Felizes os pacificadores, porque serão chamados filhos de Deus.”
 Pacificadores”: os que trabalham pela paz. Serão chamados filhos de Deus pois imitam Deus, autor de toda a paz (tal pai, tal filho).

2º Bloco

Felizes os que sofrem perseguição por causa da justiça, porque deles é o Reino do Céu.”
Perseguidos”, mas apesar das oposições, cultivarão as virtudes das Bem-aventuranças: a estes Deus quer confiar o Seu Reino. A seguir à Bem-aventurança dos perseguidos em geral, vem a aplicação aos discípulos. Pela sua fidelidade total ao Senhor, os discípulos são convidados à confiança e à alegria e podem esperar uma recompensa grande no Céu. A nona bem-aventurança (v. 11-12) ressoa, assim, como um som novo. Passa-se da perseguição “por causa da justiça” para a perseguição “por minha causa”. Dá-nos a certeza de que o sofrimento suportado por causa de Cristo cria, com Ele, uma solidariedade que garante a salvação.



Exórdio: O Sal e a Luz (5, 13-16);

Após a condição de felicidade dos discípulos anunciada nas Bem-aventuranças, esta passagem fala sobre a responsabilidade de viver segundo os valores do Reino, através de duas imagens: o sal e a luz.

“Vós sois o sal da terra” (Mt 5, 13)
Tal como o sal dá sabor aos alimentos e os conserva, assim também os discípulos se devem comportar no meio da humanidade. Os crentes conferem ao mundo o sabor e a conservação do Reino de Deus mas, se deixam de viver no espírito das Bem-aventuranças, perdem a sua função.

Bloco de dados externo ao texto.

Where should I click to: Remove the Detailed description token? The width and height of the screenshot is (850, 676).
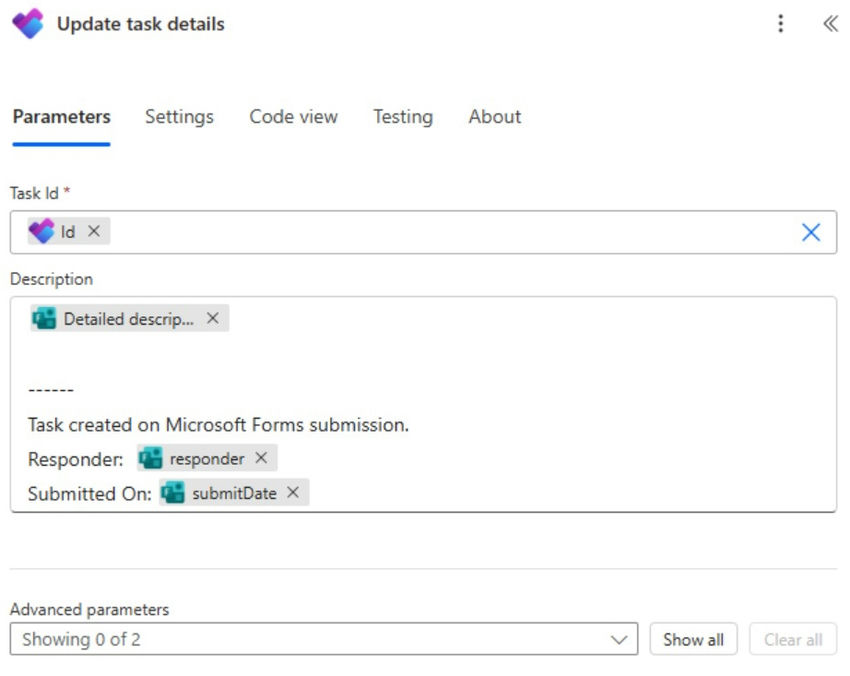click(213, 319)
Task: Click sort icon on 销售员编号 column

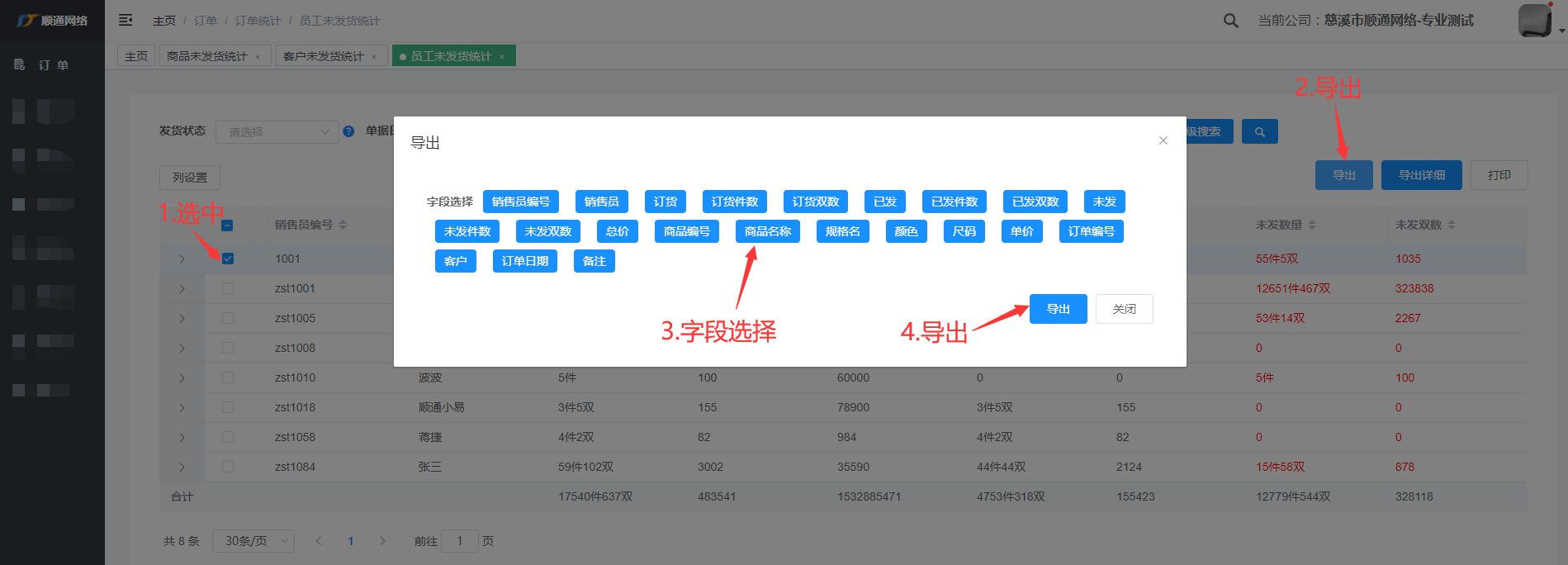Action: point(343,225)
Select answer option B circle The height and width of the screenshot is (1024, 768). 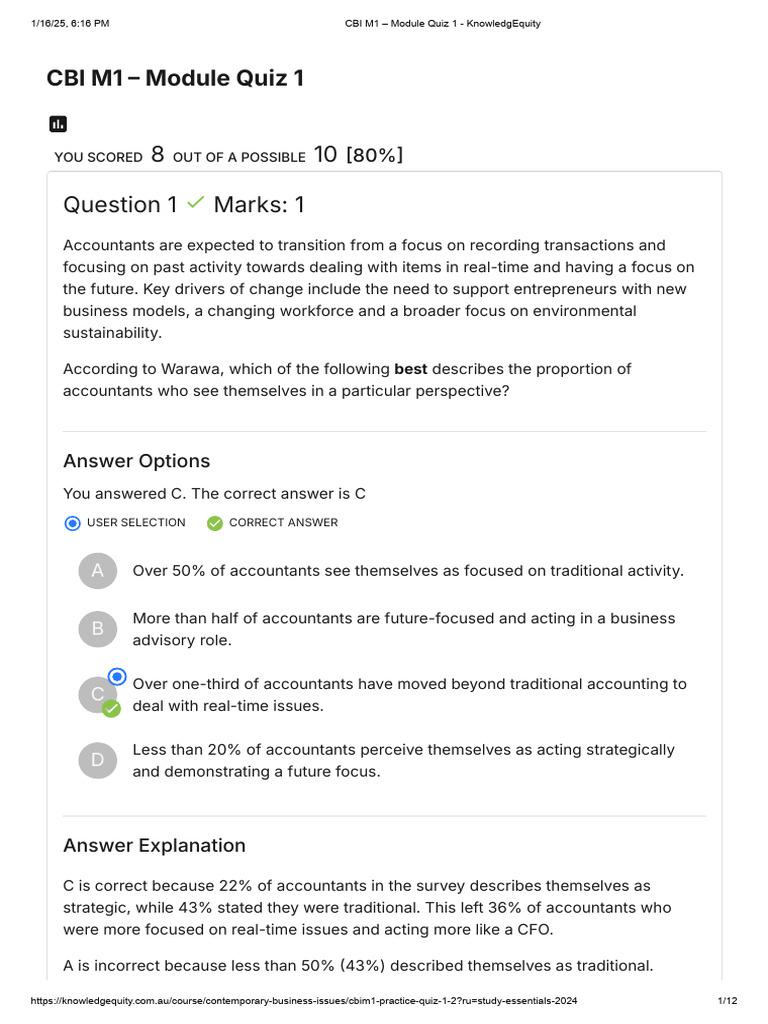point(97,629)
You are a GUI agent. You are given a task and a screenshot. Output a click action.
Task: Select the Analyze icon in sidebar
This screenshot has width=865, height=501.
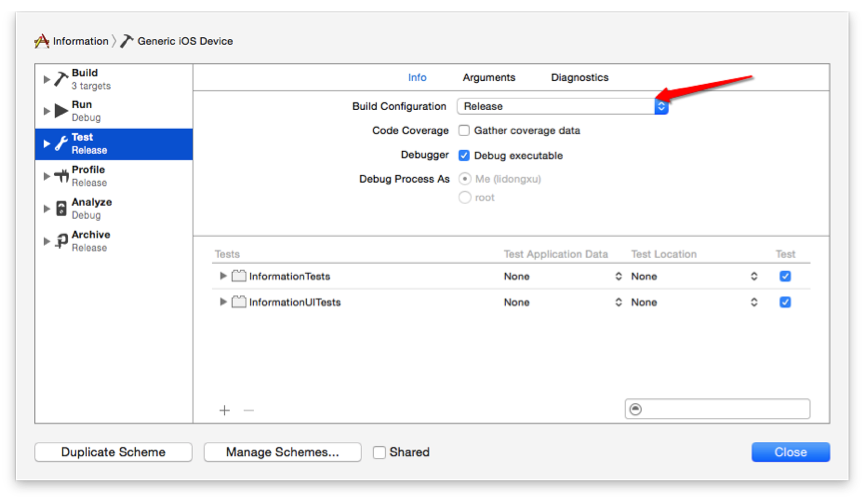click(x=61, y=209)
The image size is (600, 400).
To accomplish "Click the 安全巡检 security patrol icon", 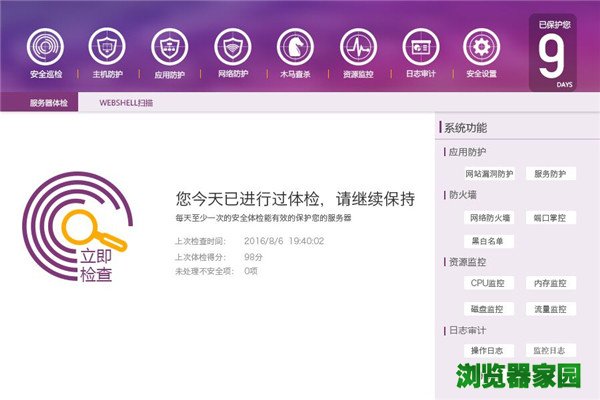I will 45,46.
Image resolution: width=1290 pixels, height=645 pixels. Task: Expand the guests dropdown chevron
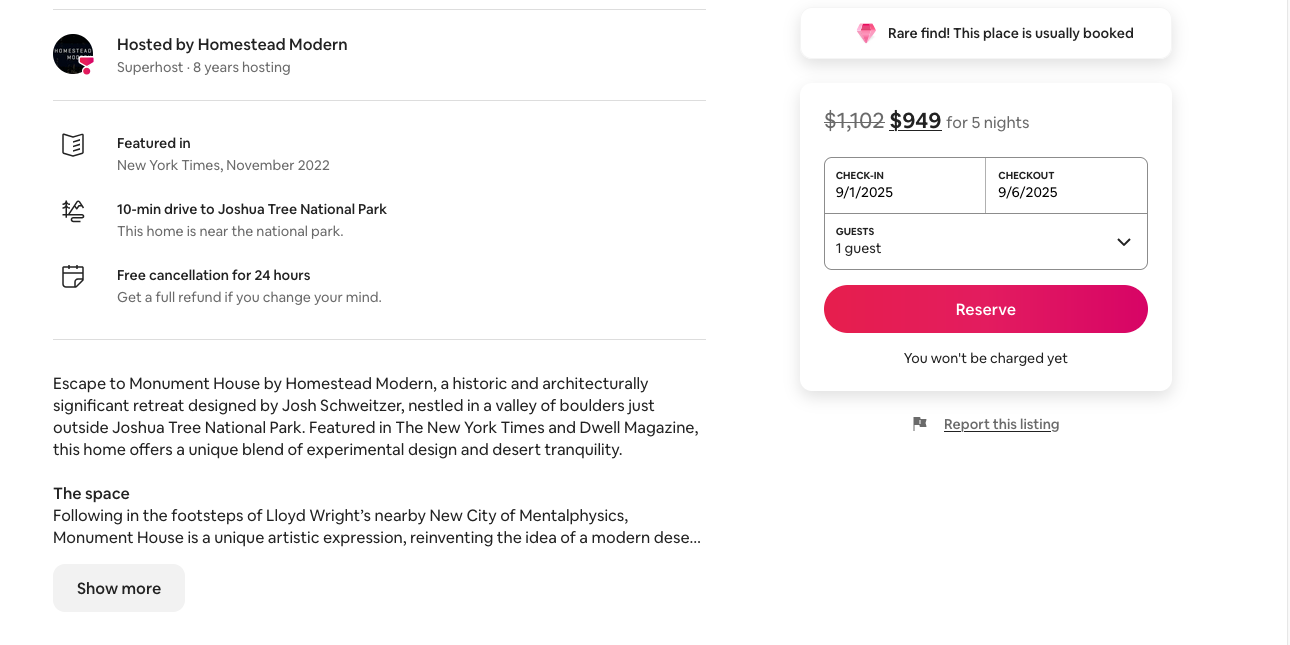(1124, 242)
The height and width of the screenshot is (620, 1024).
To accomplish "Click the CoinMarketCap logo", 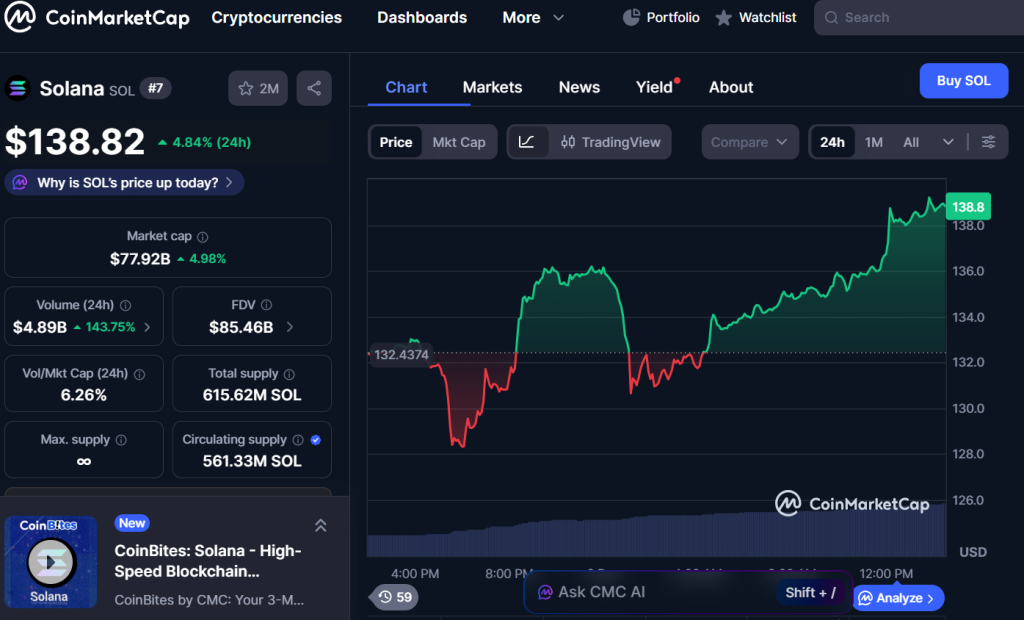I will click(x=97, y=17).
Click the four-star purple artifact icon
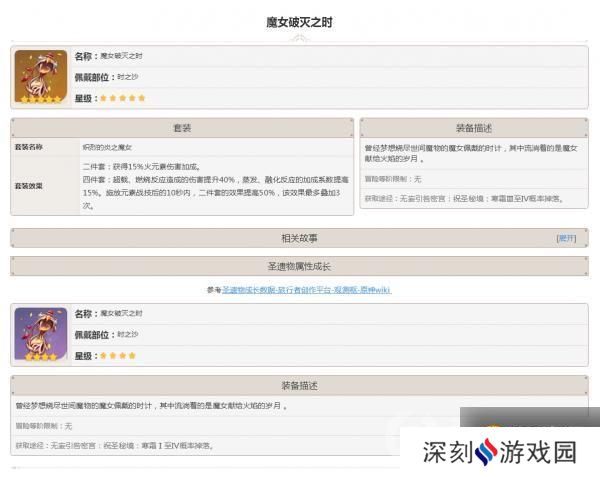 pos(41,334)
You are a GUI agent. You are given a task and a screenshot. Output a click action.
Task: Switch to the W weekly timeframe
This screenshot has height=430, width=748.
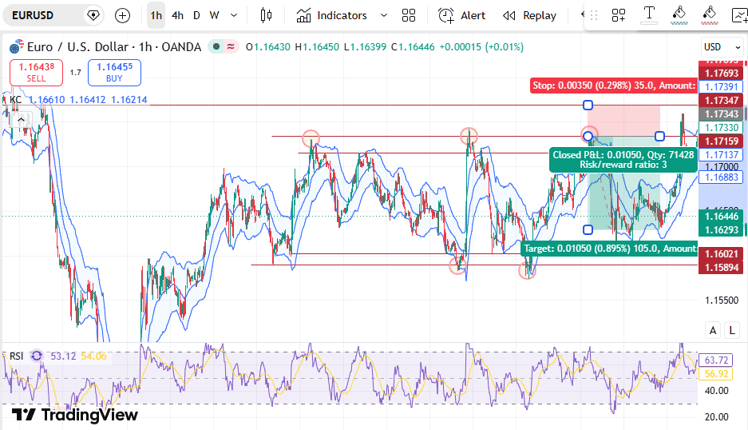[x=215, y=16]
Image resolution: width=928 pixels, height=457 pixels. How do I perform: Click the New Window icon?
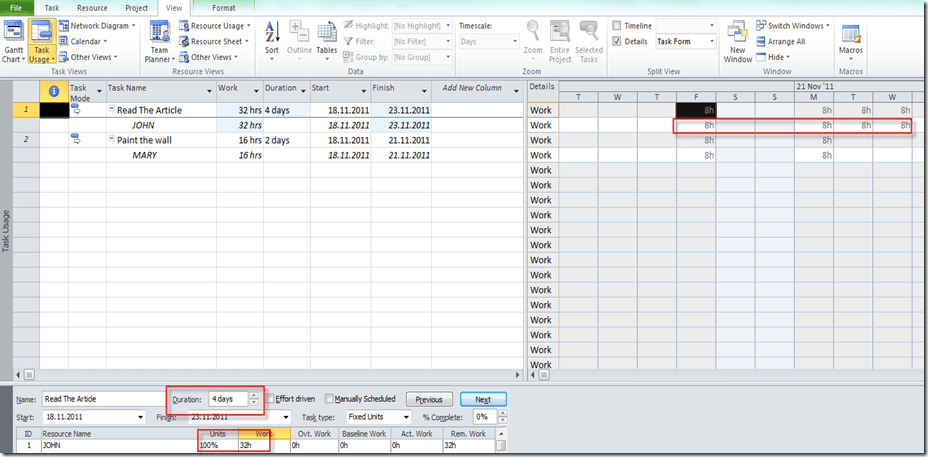pos(737,38)
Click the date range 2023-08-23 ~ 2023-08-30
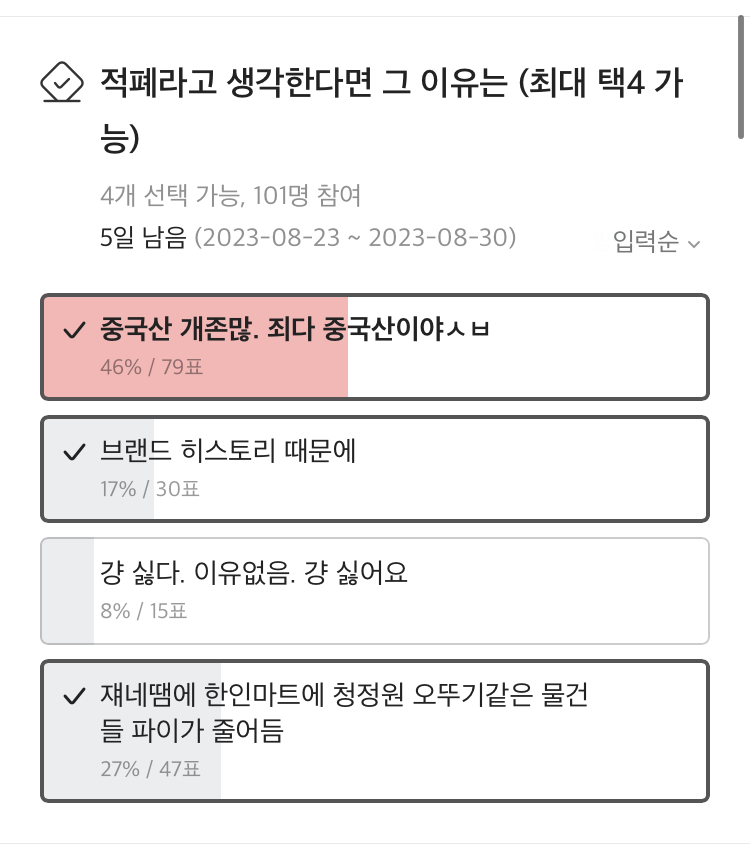Screen dimensions: 750x853 355,238
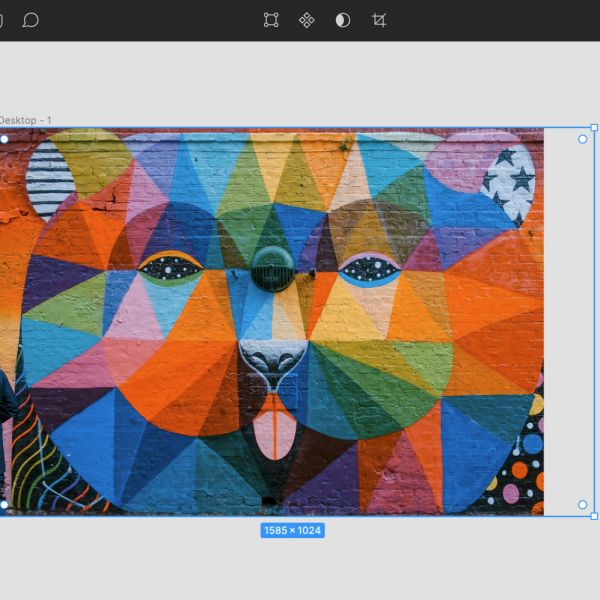Click the top-right circular corner handle
600x600 pixels.
click(x=583, y=139)
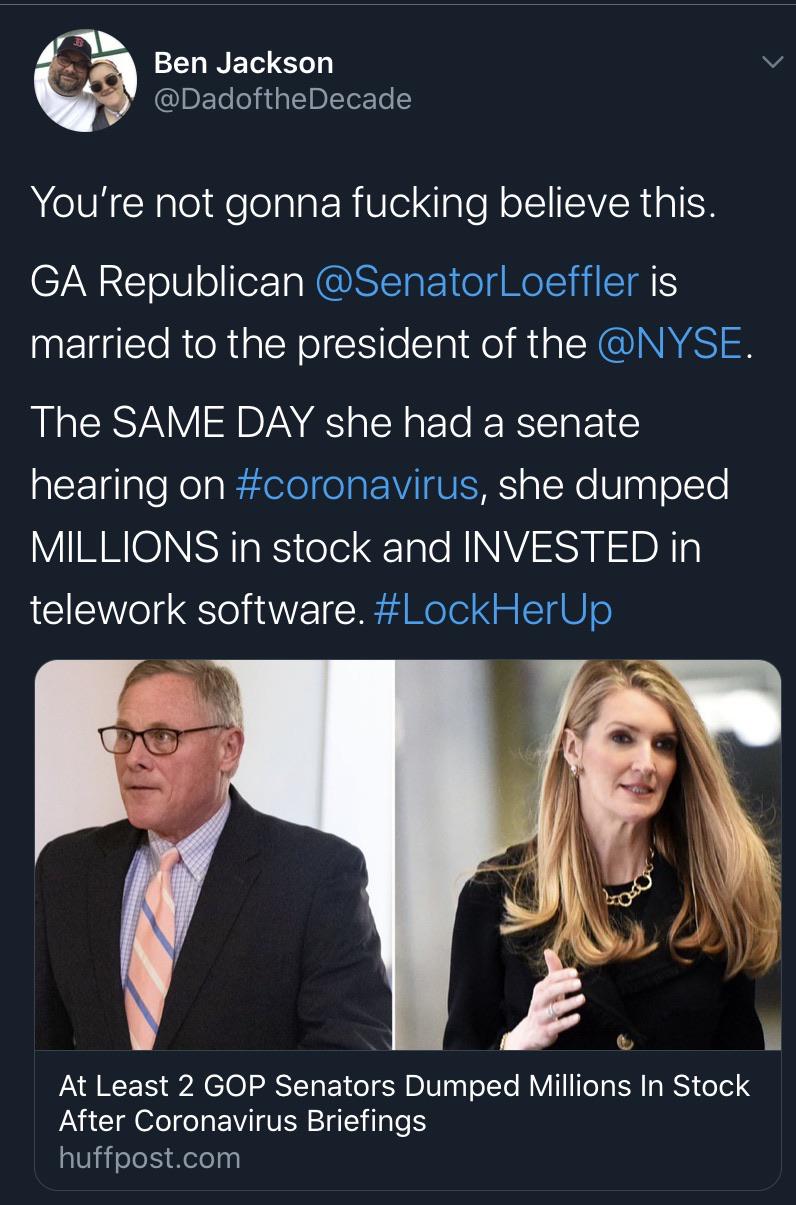Open photo of man with glasses
The image size is (796, 1205).
point(215,855)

Vós sois a luz do mundo(Mt 5, 14)
A luz surge com duas comparações: como uma cidade sobre a montanha (v. 14) e como lâmpada na casa (v. 15). A cidade-luz lembra a vocação de Jerusalém em Is 60, como futuro centro da reunião das nações, vocação esta realizada graças à fidelidade exemplar de Israel à Lei, pois o Povo eleito estava consagrado como luz das nações (Is 42, 6). Os cristãos assumem esta nova cidade-luz, a Igreja: uma luz sobre o monte, luz que irradia do Pai celeste. A lâmpada na casa refere-se aos discípulos: estes são luz do mundo através das suas boas obras. A comunidade dos discípulos testemunha pelas suas boas obras ou “obras de misericórdia” o Reino de Deus. Por este seu testemunho, a humanidade dará glória ao Pai, descobrirá os valores do Reino e aderirá a eles.